Thread: strange row number estimates in pg9.1rc1

strange row number estimates in pg9.1rc1

From

"Sergey E. Koposov"

Date:

29 August 2011, 05:47:38

Hello hackers,

I'm seeing something weird which looks like a bug in 9.1rc1 after the
upgrade 8.4->9.0->9.1 done using pg_upgrade.

I have a set of *static* tables for which "explain select * " gives
row number estimates which are an order of magnitude lower than the actual
number of rows in a table (despite the vacuum analyze executed on a
table immediately before). See:

wsdb=> vacuum verbose analyze ukidssdr7.lassource;
INFO: vacuuming "ukidssdr7.lassource"
INFO: index "ukidssdr7lassource_q3c_idx" now contains 58060655 row
versions in
143515 pages
DETAIL: 0 index row versions were removed.
0 index pages have been deleted, 0 are currently reusable.
CPU 0.55s/0.19u sec elapsed 3.23 sec.
.........
INFO: "lassource": found 0 removable, 0 nonremovable row versions in 0
out of 6451184 pages
DETAIL: 0 dead row versions cannot be removed yet.
There were 0 unused item pointers.
0 pages are entirely empty.
CPU 2.66s/0.94u sec elapsed 17.92 sec.
INFO: analyzing "ukidssdr7.lassource"
INFO: "lassource": scanned 30000 of 6451184 pages, containing 270000 live
rows and 0 dead rows; 30000 rows in sample, 806239 estimated total rows

wsdb=> explain select * from ukidssdr7.lassource ; QUERY PLAN
---------------------------------------------------------------------- Seq Scan on lassource (cost=0.00..6459246.39
rows=806239width=766)

wsdb=> select count(*) from ukidssdr7.lassource ; count
---------- 58060655
(1 row)

All the columns in that table have fixed width types (e.g.
real,int,bigint etc; no varchars, texts). So I don't see the reason why
the row number estimate must be so much off. I also checked that the size
of the relation is almost exactly equal to width * count(*) =
766*58060655. So there is no empty space anywhere in the relation ( as it
should be because there was completely no write activity on the table).

And I noticed that at least for several tables with hundreds of millions
rows, explain select * shows ridiculously small number of expected rows:
wsdb=> explain select * from sdssdr7.phototag ; QUERY PLAN
---------------------------------------------------------------------- Seq Scan on phototag (cost=0.00..24408626.00
rows=720000width=288)

I guess it may be important that I did upgrade the cluster from 8.4 to
9.0 and to 9.1 using pg_upgrade. vacuum analyze have been run on the cluster.
after the ugprades.

Am i missing something or is it a bug ? it looks to me like some
arithmetic error in the computation of the number of rows in the tables.
At least before when I was using PG 8.4 for the same data, I was used to
do explain select * to get the number of rows in the tables, instead of
count(*) (my tables are very large), now it seems that there is a huge
discrepancy between the numbers.

Thanks, Sergey

*******************************************************************
Sergey E. Koposov, PhD
Institute for Astronomy, Cambridge/Sternberg Astronomical Institute
Web: http://lnfm1.sai.msu.ru/~math
E-mail: math@sai.msu.ru

Re: strange row number estimates in pg9.1rc1

From

Tom Lane

Date:

30 August 2011, 05:34:47

"Sergey E. Koposov" <math@sai.msu.ru> writes:
> I'm seeing something weird which looks like a bug in 9.1rc1 after the 
> upgrade 8.4->9.0->9.1 done using pg_upgrade.

## Set task 1:
Using the thread about PostgreSQL row estimates, decide whether each statement holds: (a) the upgrade went from 8.4 to 9.0 to 9.1 with pg_upgrade; (b) some columns in the lassource table use varchar or text types; (c) the analyze step scanned 30000 pages of the lassource table. Answer yes or no for each and quote the words of the thread that settle it.
## Set task 2:
List every command typed at the "wsdb=>" prompt in the thread.
The listing that follows the thread is not needed for anything here.

## Source material:
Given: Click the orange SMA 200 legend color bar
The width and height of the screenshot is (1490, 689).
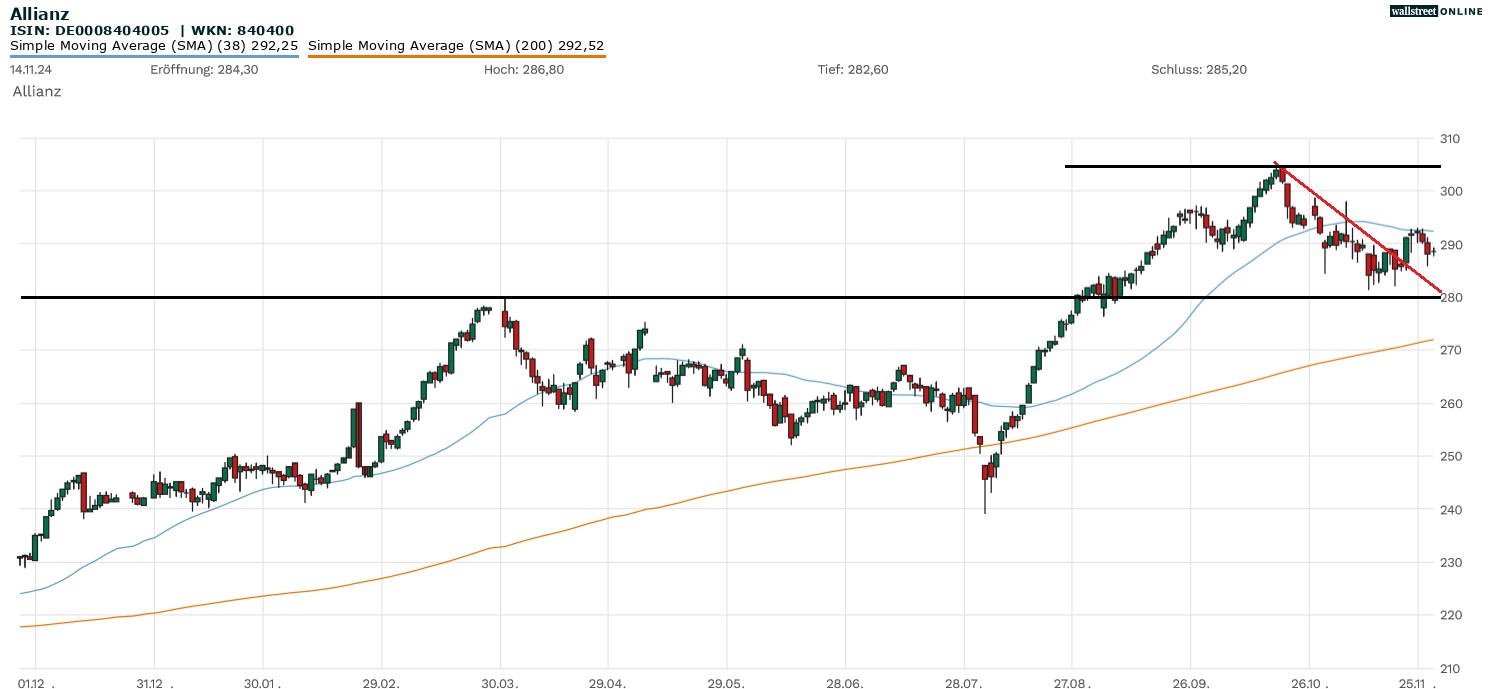Looking at the screenshot, I should coord(456,56).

## Output 1:
(a) Yes: "upgrade 8.4->9.0->9.1 done using pg_upgrade"
(b) No: "All the columns in that table have fixed width types (e.g. real,int,bigint etc; no varchars, texts)"
(c) Yes: "scanned 30000 of 6451184 pages"

## Output 2:
vacuum verbose analyze ukidssdr7.lassource;
explain select * from ukidssdr7.lassource ;
select count(*) from ukidssdr7.lassource ;
explain select * from sdssdr7.phototag ;